On March 27th, mourners from across the political spectrum gathered to bid farewell to Tony Benn. In order not to dilute his memory and political audacity into bland commemorative rhetoric, we publish an extract from Leo Panitch and Colin Leys’s
The End of Parliamentary Socialism that highlights Tony Benn’s importance for the British Left.

There can be no doubt that Benn’s long and tenacious struggle to avoid being ‘elevated’ to the House of Lords was a major factor in sustaining the radicalism that otherwise ebbs so naturally away from even left-wing Labour MPs once they become schooled in ‘parliamentary paternalism’. His father, a minister in the 1929 and 1945 Labour Governments, had been made a peer and Benn had been acutely aware that this typical example of Labour’s embrace of the archaic British constitutional order would mean, by virtue of his automatic inheritance of this peerage upon his father’s death, that he would be required to give up his seat in the House of Commons. In the course of his fight to avoid this, he had to become a constitutional expert, but he also learned forever to distrust the clap-trap that goes with the defence of ‘tradition’ in British constitutional discourse. When he was indeed excluded from the House of Commons after his father died in 1961, he secured the full involvement of his local party in two successful by-election campaigns and in raising a petition, signed by 10,000 constituents, aimed at mobilising the people of Bristol ‘to wench the Parliamentary system away from its feudal origins and pitchfork it into the twentieth century’. As the best biography of Benn has put it: ‘The successful outcome of his ten-year campaign to remain a commoner… showed that reform only came about through the public bringing unceasing pressure to bear on Parliament. It drove Benn to the conclusion that parliamentary democracy and the rule of law were empty phrases unless rooted in popular democracy, and that Parliament was either an instrument of the people or nothing.’

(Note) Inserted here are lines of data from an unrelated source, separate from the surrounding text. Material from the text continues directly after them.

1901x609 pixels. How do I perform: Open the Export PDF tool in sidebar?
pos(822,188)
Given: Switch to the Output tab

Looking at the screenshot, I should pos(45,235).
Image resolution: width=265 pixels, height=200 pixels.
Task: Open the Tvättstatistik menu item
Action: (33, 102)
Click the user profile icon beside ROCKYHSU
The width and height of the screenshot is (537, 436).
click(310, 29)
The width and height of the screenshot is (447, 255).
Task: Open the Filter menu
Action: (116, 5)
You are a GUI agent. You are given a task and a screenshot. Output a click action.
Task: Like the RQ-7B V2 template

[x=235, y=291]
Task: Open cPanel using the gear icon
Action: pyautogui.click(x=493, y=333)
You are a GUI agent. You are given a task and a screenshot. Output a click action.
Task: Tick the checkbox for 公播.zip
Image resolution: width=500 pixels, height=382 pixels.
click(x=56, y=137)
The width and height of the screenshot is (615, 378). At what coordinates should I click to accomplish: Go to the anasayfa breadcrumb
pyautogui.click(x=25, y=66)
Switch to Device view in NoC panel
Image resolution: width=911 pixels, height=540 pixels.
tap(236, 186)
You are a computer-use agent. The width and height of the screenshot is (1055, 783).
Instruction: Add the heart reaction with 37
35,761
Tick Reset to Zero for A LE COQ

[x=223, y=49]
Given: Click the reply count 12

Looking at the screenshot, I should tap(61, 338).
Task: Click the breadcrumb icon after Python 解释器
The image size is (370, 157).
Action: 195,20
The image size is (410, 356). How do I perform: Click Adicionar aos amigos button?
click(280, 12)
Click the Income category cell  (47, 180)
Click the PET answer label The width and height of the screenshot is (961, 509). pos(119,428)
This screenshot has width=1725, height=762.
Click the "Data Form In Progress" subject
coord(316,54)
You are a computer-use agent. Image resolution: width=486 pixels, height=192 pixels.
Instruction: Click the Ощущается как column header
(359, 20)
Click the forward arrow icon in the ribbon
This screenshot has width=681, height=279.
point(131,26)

Benn was, therefore, in several ways well prepared for the explosion of popular politics in the late 1960s. The by-election campaigns in Bristol had stimulated an interest in community politics in the local party and, together with the constituency agent, Herbert Rogers, and a number of local Labour leaders, Benn founded the New Bristol Group which, with over a hundred active members, from 1962 to 1966 published broadsheets and held seminars and meetings on a broad range of local issues from transport to race relations, all aimed at encouraging greater local democracy and a more innovative and active role for local government. The Labour-led Bristol City Council denounced it, but the group saw themselves primarily as a centre for socialist education which would serve as a model for other cities in mobilising ‘the new generation’. To some extent Benn explicitly saw himself following in this respect the example of the anti-colonial African leaders he had got to know in the 1950s when he was a member of a loose grouping of internationalist MPs (including Fenner Brockway, Geoffrey Bing and Ian Mikardo) who saw their role as speaking up for the African independence movements in Parliament and the labour movement. It was characteristic of him that he should have later seen the radicalism of the new activists of the late 1960s and early 1970s in anti-colonial terms, and compared the charges of extremism that were made against them with those that had earlier been levelled at Nehru and Nkrumah. ‘Extremist is the first compliment the Establishment pays you,’ he said in 1973. ‘We are the last of the colonies and the Establishment is trying to stop us breaking away.’